Соломинки показывают, куда дует ветер; и все эти соломинки несет в одном направлении. Не это ли та Новая Англия, на которой, если не в которой, мы все были воспитаны? Любой честный новоанглиец — новоанглиец из деревень, я имею в виду — признает, что новоанглийцы необычайно не одарены для социальной жизни и манер. Мы подозревали это давно, когда впервые читали мисс Олкотт, если нам случалось обратиться после «Маленьких женщин» к любой из историй миссис Юинг или миссис Моулсворт. Представьте Джо, одетую, как все героини миссис Моулсворт, Уолтером Крейном! Настоящей «старомодной девушкой» была не Полли Милтон, а Гризельда в «Часах с кукушкой». Полли была просто совсем не модной. В нас даже тогда было какое-то (тоскливое?) чувство этого. И все же, конечно, мы признавали, что по сравнению с этим миссис Моулсворт не хватало сюжета — как знает Бог, его не хватало! Любой новоанглиец из деревень знаком также со страстью к «образованию»; страстью, которую, я подозреваю, вы можете встретить сейчас только на Среднем Западе. Мы все знаем эту фанатичную ученость в сочетании именно с гнусавой и неграмотной речью, которую нет особого смысла льстить термином «идиоматическая». Один или два романа мистера Черчилля сохранили для нас примеры этого. Нам повезло, если мы полностью избавились от суеверия, столь распространенного в семье Марч, что книга — «любая старая» книга — священна. Мы от души насмехаемся над выскочкой, чьи книги переплетены, не будучи предварительно напечатанными; но я не уверена, что любой чистокровный сельский житель не предпочел бы иметь фальшивые книги, чем вообще никаких. Мы не можем с этим поделать. Никакая другая мебель не кажется нам такой хорошей.
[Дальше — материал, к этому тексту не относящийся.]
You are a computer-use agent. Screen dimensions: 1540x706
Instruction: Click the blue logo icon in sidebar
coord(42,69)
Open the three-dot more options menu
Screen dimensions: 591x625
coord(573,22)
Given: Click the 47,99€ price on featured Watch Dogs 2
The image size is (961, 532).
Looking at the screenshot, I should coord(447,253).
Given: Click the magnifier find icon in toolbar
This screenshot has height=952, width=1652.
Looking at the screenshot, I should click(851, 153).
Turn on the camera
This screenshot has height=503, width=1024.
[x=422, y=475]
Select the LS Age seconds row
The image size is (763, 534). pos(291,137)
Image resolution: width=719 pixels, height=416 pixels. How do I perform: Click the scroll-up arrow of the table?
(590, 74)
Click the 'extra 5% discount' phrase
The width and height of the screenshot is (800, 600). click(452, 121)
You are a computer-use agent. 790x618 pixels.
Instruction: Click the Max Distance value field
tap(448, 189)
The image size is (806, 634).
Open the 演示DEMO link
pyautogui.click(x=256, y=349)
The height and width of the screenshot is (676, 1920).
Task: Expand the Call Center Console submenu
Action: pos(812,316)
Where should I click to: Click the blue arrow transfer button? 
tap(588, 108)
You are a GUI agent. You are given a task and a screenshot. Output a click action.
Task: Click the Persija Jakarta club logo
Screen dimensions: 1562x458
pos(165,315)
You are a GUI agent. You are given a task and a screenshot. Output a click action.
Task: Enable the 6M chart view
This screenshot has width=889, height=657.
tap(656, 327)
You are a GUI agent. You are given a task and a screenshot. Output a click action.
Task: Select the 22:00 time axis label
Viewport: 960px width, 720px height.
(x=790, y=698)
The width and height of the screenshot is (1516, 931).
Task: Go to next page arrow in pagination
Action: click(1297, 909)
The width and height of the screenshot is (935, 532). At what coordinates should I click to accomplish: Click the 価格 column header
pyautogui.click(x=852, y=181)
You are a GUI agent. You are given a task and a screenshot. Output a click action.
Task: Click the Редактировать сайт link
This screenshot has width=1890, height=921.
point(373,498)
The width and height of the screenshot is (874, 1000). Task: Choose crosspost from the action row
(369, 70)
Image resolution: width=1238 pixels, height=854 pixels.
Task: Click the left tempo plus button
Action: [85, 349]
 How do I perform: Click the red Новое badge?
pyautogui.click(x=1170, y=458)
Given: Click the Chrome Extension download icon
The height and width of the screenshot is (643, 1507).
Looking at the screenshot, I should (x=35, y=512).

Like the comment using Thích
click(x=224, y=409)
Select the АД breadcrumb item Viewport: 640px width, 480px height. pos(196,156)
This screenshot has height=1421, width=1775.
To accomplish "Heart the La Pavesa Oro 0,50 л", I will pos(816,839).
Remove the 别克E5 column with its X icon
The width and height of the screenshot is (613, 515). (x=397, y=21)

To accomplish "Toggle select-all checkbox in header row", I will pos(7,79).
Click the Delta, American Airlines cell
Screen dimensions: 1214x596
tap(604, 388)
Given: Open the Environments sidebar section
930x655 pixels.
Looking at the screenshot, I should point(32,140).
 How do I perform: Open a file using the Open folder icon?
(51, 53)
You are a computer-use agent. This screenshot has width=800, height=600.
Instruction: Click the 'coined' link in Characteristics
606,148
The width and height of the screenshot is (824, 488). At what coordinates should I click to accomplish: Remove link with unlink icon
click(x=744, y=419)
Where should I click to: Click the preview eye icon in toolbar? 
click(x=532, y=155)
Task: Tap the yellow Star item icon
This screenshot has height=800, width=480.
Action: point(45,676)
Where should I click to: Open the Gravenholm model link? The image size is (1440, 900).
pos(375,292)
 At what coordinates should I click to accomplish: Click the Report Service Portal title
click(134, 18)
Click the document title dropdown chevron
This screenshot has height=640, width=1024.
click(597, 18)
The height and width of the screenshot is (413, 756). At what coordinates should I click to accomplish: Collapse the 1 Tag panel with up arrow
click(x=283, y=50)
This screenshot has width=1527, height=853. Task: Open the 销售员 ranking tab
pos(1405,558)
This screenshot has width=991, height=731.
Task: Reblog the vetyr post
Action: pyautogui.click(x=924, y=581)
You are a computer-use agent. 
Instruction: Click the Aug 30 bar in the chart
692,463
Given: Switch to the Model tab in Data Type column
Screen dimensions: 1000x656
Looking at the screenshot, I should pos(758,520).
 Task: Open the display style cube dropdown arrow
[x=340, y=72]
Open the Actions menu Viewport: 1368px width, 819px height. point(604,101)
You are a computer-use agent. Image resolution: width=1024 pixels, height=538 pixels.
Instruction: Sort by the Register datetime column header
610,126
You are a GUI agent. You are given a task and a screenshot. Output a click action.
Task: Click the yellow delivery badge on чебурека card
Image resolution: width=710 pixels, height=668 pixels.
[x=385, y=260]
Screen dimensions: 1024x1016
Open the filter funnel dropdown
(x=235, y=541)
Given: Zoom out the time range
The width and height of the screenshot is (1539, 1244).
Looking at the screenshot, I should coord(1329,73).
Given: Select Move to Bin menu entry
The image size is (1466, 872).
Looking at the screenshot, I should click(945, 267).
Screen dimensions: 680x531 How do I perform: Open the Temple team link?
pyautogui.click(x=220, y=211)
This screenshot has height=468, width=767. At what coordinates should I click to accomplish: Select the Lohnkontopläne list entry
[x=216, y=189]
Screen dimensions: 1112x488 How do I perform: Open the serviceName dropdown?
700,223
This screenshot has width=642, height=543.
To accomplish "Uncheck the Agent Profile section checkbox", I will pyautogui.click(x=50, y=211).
Мы все были воспитаны также быть моральными снобами. Новоанглийским матерям часто приходится нелегко находить чисто моральные основания для дискриминации некоторых приятелей по играм, которых их дети невежественно приводили домой. Им часто хочется сказать без обиняков: «Я не хочу, чтобы ты играл с дочкой мясника, и то, что она в твоем классе воскресной школы, не имеет никакого значения». Но настоящая новоанглийская мать никогда этого не делает. Она должна устроить это иначе; поскольку единственным законным основанием для ее дискриминации было бы какое-то доказательство того, что дочки мясников склонны быть непослушными. Судьбы Нэта и Дэна, осмелюсь сказать, так же точны, как если бы они были записаны официальными исследователями Общества евгеники. Отсутствие религии, может кто-то возразить, — это что угодно, только не типично для Новой Англии. Возможно, сто лет назад это было бы не так. И мы, конечно, не были трансцендентальными безнаказанно: у нас есть кальвинистский унитарианец. Но средняя новоанглийская совесть всегда имела более естественную склонность к этике, чем к чистой набожности. Дети в книгах мисс Олкотт воспитывались, как мы, в послушании родителям. Именно Элси Динсмор на своей южной плантации (подобно пресвитерианской святой Розе Лимской) бросила вызов отцу ради религии. Конечно, нам всем приходилось читать об Элси тайком. Мы знали это без вопросов. В нашем мире и мире мисс Олкотт было много простого мышления, а также высокого мышления. Что касается нашей немирской природы: мы прошли долгий путь со времен мисс Олкотт; но я поистине верю, что даже сейчас почти любой проходимец может провести нас, если он притворяется философом. Так многие это делали!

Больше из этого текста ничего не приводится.